Per la cronaca la Chiesa è stata sempre intitolata alla Santa di Assisi ma di statua nessuno mai ne aveva parlato. Due anni fa, è stato affidato l'incarico ad un giovane maestro di Arangea di Reggio Calabria  Francesco Lia per dipingere su tela la Santa e quest'anno,  il dinamico don Cosimo assieme ai cittadini sono riusciti ad innescare un meccanismo magico che  ha dato i suoi frutti.
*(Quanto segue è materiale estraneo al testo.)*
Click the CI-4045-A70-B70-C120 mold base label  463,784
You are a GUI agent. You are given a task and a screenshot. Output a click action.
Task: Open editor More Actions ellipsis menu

E' stato costituito un Comitato, sono stati trovati i soldi e, finalmente, direttamente da Assisi, è giunta la statua in vetroresina. L'organizzazione dei festeggiamenti è stata affidata al primo Comitato Feste che ha organizzato per giorno 10 una veglia eucaristica presieduta da Padre Francesco Carlino di Benestare, con al seguito tanti giovani della comunità benestarese; giorno 11 l'atto di affidamento sottoscritto dal Sindaco e giorno 12  la Messa solenne celebrata dal Vescovo di fronte a moltissimi fedeli giunti dalle contrade comunali e dai paesi limitrofi. Dopo il rito il discorso ufficiale del Sindaco che dopo aver salutato il Vescovo, don Cosimo e don Antonio, i fedeli tutti, ha ricordato che «
la parrocchia era intitolata alla povera dama di san Damiano: santa Chiara, appunto, ma esisteva soltanto la bella tela opera di un artista reggino.  Ella, però, la Santa, viveva nel cuore di ogni Natilese, di ognuno di noi. A Lei le nostre madri rivolgevano preghiere per chiedere benedizioni e pace per la propria famiglia; a Lei, nata ricca e diventata, per volontà, povera tra i poveri, ci siamo rivolti sempre per lenire le nostre sofferenze ed avere la sua benedizione... Alla nostra santa Patrona morta l'11 agosto del 1253, che ebbe altissimo il culto dell’Eucaristia, io, GAETANO PIPICELLA, sindaco di questa cittadina, assieme all’Amministrazione Comunale, offrendo il cero votivo, invoco la sua potente benedizione sulle femiglie, sui giovani, sugli anziani, su tutti gli operatori sociali e civili, sulla nostra guida spirituale don Cosimo Castanò, sul carissimo don Antonio già parroco di Natile e sul nostro amatissimo vescovo».